### Task requirements
Return the line containing "Screen dimensions: 455x240" together with every later line up to the end of the records, exactly and with no pictures; return nothing else.

(Data items)
# # #
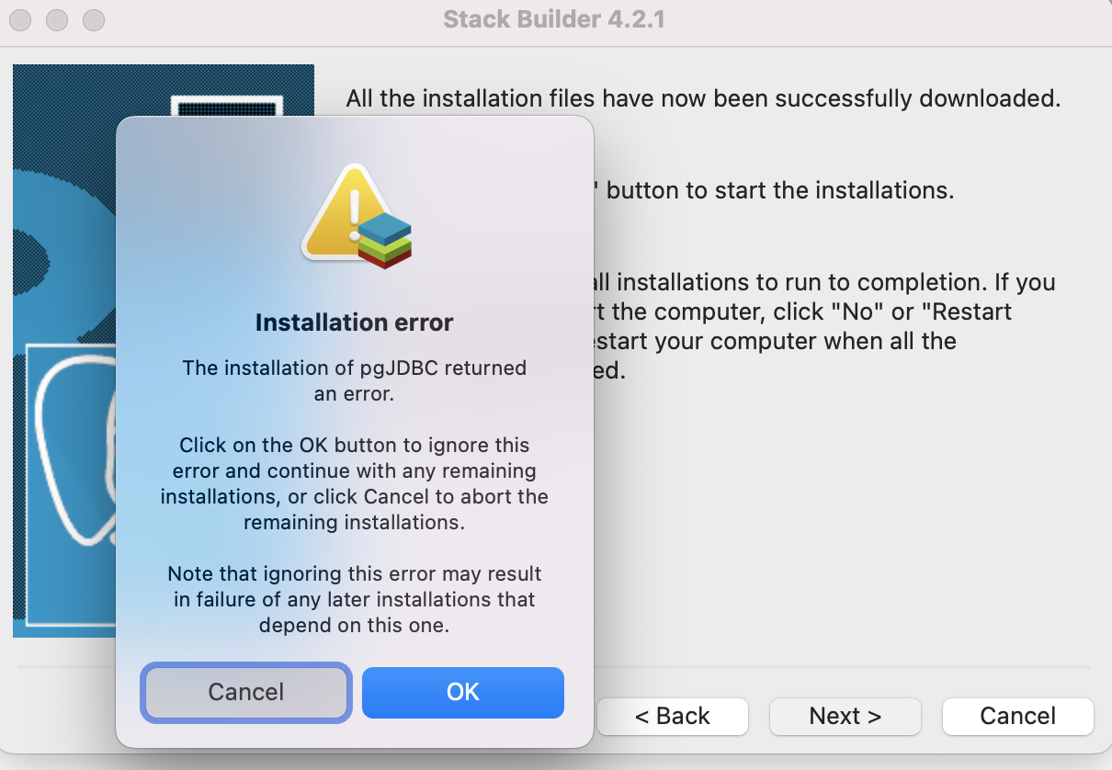Viewport: 1112px width, 770px height.
Task: Click OK to ignore the installation error
Action: (x=462, y=692)
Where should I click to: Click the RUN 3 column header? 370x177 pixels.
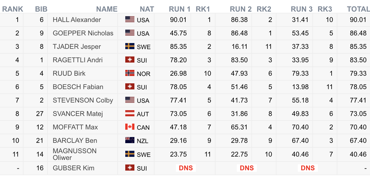pos(302,9)
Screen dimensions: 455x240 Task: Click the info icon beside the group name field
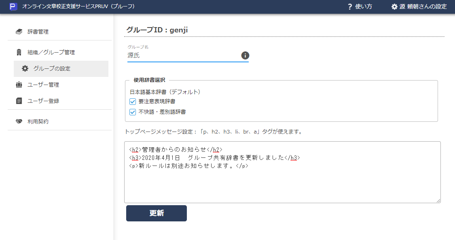[x=245, y=55]
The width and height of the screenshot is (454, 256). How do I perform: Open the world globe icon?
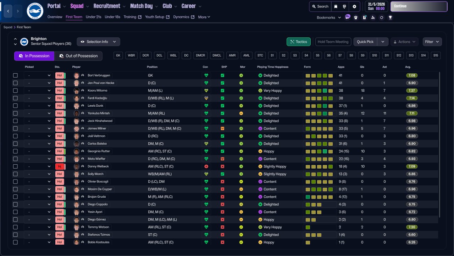345,6
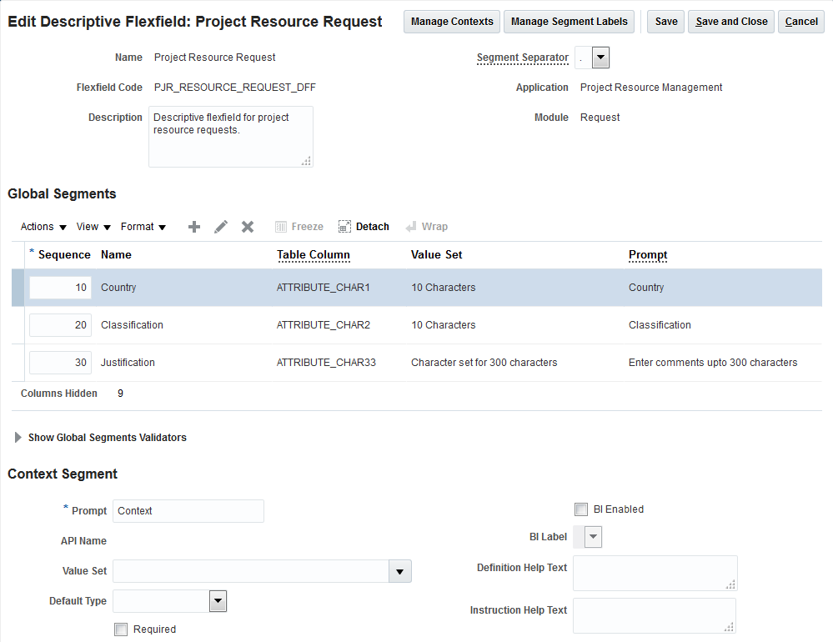Image resolution: width=833 pixels, height=642 pixels.
Task: Check the Required checkbox
Action: click(x=121, y=629)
# # #
### Exercise result
Screen dimensions: 455x240 Task: Click the info icon beside the group name field
[x=245, y=55]
The width and height of the screenshot is (454, 256). How do I perform: Open the world globe icon?
345,6
Image resolution: width=833 pixels, height=642 pixels.
Task: Check the Required checkbox
Action: click(x=121, y=629)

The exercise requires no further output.